What you have to do ::
Set down the line that has "Screen dimensions: 768x394" and each line beneath it, through the last line of the entries, exactly and with no others.

Data for the task ::
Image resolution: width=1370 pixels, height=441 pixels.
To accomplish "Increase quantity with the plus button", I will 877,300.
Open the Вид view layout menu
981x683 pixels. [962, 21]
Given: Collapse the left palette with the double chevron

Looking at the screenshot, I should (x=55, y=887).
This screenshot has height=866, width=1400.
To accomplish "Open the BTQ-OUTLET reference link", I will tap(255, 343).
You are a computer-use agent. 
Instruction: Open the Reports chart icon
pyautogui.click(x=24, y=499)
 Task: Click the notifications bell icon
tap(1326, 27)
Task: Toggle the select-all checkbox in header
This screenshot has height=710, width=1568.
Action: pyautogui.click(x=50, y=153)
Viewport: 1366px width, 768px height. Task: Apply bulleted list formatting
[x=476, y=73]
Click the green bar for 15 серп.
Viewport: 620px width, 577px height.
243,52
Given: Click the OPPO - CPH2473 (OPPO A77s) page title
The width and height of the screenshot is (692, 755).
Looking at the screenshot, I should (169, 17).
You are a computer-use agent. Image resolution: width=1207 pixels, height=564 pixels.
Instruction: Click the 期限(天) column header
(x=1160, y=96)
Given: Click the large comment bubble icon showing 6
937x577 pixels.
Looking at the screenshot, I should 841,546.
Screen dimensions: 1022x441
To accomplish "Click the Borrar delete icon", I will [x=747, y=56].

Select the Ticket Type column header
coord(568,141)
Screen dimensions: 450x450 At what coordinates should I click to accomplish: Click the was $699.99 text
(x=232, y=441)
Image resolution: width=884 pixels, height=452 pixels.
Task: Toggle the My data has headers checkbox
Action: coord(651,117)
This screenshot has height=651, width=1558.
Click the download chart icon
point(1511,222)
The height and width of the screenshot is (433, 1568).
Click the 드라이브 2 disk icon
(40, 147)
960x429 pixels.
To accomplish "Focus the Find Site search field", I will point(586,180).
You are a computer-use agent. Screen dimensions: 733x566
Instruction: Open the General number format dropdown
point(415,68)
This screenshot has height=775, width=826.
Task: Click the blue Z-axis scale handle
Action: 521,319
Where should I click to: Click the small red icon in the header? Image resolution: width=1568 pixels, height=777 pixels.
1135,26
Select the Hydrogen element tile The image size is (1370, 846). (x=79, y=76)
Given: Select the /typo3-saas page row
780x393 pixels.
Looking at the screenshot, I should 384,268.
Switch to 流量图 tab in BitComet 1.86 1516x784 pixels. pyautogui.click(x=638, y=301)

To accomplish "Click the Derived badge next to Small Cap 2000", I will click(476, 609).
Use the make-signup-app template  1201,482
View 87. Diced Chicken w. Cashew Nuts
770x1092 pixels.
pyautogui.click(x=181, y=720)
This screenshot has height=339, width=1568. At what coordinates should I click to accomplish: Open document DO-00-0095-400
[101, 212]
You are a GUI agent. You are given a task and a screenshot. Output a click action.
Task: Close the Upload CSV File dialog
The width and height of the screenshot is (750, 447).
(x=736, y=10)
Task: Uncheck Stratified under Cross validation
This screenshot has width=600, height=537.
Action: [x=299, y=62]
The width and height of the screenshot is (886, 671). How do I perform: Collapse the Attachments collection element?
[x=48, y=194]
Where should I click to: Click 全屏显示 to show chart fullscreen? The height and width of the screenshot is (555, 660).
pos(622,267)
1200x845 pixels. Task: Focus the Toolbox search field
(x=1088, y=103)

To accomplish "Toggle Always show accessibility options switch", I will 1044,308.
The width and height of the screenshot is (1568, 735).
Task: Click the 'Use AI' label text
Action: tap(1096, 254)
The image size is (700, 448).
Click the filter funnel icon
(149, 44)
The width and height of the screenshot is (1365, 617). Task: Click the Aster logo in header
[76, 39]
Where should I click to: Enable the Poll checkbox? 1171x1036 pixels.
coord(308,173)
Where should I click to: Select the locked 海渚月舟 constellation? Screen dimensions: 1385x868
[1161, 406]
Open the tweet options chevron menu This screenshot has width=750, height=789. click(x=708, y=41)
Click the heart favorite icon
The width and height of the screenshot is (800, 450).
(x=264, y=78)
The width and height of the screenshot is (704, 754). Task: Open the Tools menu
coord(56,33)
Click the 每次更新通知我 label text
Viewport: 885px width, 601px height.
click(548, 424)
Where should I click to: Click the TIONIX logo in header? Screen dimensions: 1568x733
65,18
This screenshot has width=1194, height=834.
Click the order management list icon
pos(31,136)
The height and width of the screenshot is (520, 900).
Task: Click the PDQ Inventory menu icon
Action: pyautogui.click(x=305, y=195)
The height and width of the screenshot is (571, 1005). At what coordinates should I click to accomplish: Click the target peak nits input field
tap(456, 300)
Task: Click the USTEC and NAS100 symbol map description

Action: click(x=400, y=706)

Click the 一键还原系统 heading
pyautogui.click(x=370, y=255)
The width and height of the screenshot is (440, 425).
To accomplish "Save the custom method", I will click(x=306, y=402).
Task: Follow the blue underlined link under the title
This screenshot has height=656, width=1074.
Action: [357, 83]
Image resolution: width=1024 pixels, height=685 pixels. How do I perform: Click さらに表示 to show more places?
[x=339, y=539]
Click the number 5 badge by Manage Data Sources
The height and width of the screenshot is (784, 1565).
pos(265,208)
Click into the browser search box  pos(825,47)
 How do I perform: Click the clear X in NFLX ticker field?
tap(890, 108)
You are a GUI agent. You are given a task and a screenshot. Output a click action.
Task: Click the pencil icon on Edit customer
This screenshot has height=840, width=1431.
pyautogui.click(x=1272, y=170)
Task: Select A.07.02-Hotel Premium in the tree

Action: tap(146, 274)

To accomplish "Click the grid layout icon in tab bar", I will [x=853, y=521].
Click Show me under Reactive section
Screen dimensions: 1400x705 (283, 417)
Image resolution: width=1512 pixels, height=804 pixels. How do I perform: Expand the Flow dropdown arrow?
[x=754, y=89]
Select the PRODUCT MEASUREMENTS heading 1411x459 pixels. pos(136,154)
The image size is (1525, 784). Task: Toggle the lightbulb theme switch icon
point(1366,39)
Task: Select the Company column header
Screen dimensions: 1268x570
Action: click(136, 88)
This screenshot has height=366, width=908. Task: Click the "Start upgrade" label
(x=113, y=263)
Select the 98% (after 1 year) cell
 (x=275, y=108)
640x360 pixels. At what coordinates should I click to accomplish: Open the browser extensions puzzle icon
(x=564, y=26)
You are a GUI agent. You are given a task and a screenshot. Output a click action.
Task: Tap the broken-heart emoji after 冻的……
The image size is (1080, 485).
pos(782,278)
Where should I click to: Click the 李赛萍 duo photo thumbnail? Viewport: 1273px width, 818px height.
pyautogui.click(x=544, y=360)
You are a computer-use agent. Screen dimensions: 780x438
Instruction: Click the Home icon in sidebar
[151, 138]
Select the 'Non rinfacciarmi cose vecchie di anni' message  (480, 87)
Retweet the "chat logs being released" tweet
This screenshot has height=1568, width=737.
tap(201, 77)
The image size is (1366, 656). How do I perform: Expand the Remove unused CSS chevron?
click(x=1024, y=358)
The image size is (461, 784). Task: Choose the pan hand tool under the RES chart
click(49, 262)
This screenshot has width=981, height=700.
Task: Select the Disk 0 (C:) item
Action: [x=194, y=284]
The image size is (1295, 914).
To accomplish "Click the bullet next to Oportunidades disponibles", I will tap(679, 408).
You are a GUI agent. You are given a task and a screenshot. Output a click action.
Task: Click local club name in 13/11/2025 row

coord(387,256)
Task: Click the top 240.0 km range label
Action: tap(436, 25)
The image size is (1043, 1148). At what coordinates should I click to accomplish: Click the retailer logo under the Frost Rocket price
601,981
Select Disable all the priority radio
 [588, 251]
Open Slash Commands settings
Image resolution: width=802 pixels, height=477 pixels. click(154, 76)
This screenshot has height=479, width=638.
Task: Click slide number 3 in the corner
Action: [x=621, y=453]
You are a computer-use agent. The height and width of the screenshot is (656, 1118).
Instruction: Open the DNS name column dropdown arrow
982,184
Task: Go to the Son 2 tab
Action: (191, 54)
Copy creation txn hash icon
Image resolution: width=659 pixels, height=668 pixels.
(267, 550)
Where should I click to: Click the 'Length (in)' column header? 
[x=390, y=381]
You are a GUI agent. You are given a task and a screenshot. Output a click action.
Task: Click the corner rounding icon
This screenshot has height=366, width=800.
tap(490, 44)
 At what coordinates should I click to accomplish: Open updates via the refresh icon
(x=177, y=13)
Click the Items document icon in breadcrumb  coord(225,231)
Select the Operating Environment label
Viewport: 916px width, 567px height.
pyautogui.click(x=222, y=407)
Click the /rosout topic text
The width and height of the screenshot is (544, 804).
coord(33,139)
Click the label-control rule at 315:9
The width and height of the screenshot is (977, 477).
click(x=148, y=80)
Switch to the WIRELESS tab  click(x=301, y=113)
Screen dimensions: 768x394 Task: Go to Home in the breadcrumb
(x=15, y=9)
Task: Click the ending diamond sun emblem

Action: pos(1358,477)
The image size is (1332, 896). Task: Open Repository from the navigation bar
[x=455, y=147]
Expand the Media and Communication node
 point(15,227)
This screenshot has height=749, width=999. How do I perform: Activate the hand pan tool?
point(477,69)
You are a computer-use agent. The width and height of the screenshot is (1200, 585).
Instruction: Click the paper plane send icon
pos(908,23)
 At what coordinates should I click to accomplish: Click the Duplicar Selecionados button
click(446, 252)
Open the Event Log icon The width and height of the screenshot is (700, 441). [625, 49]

Result for this exercise ::
Screen dimensions: 768x394 Task: Go to Home in the breadcrumb
(x=15, y=9)
Task: Click the ending diamond sun emblem

Action: pos(1358,477)
The image size is (1332, 896). Task: Open Repository from the navigation bar
[x=455, y=147]
Expand the Media and Communication node
 point(15,227)
This screenshot has height=749, width=999. How do I perform: Activate the hand pan tool?
point(477,69)
You are a computer-use agent. The width and height of the screenshot is (1200, 585).
Instruction: Click the paper plane send icon
pos(908,23)
 At what coordinates should I click to accomplish: Click the Duplicar Selecionados button
click(446, 252)
Open the Event Log icon The width and height of the screenshot is (700, 441). [625, 49]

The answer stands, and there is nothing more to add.